**WHAT YOU NEED TO DO:** Taking the data below line by line, count those that include the word "computer" and report the number alone.

Records from a data collection
- Opening Delimiter -

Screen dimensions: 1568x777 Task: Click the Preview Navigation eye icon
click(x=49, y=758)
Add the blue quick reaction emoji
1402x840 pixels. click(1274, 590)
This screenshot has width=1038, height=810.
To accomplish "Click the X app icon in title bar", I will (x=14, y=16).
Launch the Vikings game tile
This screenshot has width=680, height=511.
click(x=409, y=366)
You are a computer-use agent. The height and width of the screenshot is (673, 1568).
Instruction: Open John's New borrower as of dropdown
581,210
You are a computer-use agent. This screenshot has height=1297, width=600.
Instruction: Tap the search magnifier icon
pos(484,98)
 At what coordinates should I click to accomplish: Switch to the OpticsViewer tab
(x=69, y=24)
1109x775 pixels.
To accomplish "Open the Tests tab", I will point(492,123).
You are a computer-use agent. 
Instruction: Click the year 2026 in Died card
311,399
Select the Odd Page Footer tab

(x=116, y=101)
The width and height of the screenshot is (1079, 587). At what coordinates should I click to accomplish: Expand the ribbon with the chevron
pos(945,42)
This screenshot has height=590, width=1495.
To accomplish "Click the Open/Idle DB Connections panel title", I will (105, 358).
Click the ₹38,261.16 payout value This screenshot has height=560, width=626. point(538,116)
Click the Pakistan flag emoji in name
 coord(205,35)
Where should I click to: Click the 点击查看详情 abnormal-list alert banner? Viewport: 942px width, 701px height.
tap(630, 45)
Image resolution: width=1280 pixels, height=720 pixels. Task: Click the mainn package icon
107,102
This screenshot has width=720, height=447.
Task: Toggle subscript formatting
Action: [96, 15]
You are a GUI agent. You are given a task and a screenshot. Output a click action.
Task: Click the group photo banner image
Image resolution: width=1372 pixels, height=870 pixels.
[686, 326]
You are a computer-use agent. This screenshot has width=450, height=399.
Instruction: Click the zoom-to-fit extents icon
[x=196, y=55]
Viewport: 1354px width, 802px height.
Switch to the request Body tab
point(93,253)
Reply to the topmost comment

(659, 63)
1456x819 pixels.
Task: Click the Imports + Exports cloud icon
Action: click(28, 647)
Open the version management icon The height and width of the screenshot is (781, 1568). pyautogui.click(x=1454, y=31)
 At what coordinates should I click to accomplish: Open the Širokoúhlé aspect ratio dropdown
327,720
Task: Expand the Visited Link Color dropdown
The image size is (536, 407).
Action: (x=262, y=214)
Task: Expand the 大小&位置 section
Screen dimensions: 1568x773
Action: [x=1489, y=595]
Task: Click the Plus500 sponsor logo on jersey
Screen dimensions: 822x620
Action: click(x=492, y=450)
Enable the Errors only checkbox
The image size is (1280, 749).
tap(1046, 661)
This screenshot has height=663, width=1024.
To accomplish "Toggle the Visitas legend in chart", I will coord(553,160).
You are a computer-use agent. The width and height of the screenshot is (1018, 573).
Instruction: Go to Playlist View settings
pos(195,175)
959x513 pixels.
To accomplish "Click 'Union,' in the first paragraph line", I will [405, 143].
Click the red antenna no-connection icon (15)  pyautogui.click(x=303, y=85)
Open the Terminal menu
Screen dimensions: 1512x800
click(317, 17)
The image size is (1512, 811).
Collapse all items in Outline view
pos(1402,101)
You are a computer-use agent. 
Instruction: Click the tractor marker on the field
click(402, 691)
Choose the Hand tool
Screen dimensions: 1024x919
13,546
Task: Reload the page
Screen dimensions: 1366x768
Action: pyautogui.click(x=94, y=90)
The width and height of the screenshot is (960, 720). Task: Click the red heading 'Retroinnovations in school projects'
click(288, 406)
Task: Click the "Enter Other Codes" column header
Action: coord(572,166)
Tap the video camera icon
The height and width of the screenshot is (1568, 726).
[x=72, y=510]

- Closing Delimiter -

**RESPONSE FOR THIS EXERCISE:** 6